SEISMogenic behavIour of COntinental Subduction: insights from rheology and petrophysics

MSCA (Marie Skłodowska-Curie)HORIZON-TMA-MSCA-PF-EFID: 101205582
EC Contribution
€1,936
Consortium Size
2 orgs
Start Year
2026
Summary

Understanding the processes controlling the seismogenic behaviour (seismic vs. aseismic) of deformation in convergent margins is one of the fundamental unresolved scientific and societal challenges. Despite the elevated seismic hazard posed by damaging earthquakes in populated areas where continental subduction occurs (e.g. Taiwan 1999 Chi Chi MW = 7.6; Nepal 2015 Gorkha MW = 7.8), little is known about the parameters controlling the seismogenic behaviour of the subducted quartz-rich continental crust. Current geophysical and experimental observations suggest a tight interplay between the presence of, or lack thereof, fluids and the rheology of subducted continental crust. In the SEISMI-COS project I will quantify how rheology and petrophysics controlled the seismogenic behaviour of fossil analogues of deformation zones developed during continental subduction.

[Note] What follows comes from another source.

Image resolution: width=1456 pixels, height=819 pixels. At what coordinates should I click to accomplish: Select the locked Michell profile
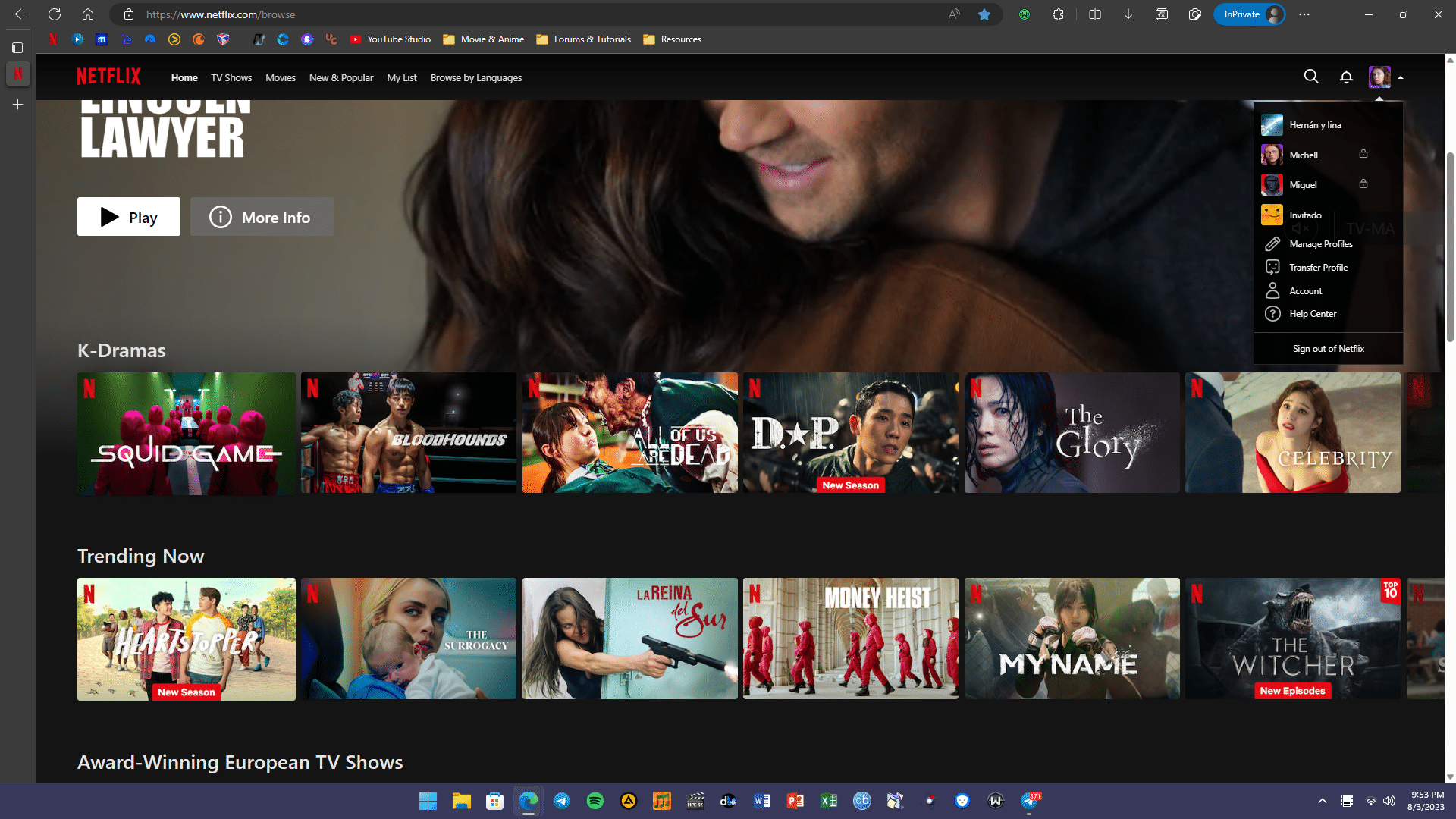click(x=1303, y=155)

I will investigate the deformation structures developed at progressively larger depths during Alpine subduction, now exposed at the surface in different tectonic units of Northern Corsica. By integrating field structural and digital analyses, cutting-edge microstructural analyses (EBSD, m-CT), with laboratory measurement of petrophysical properties (lab gas-permeameter) I will quantify the microstructural processes and petrophysical properties characterizing the deformation behaviour of the continental crust at progressively larger subduction depths. This will allow me to provide the input parameters for rheological and numerical models, through which I will investigate the how rheology and petrophysics interact to control the deformation mode, and to test the inferences made from field and microstructural investigations on the seismogenic behaviour. These results will bring us groundbreaking insights on the parameters and processes controlling seismogenesis in continental subduction zones.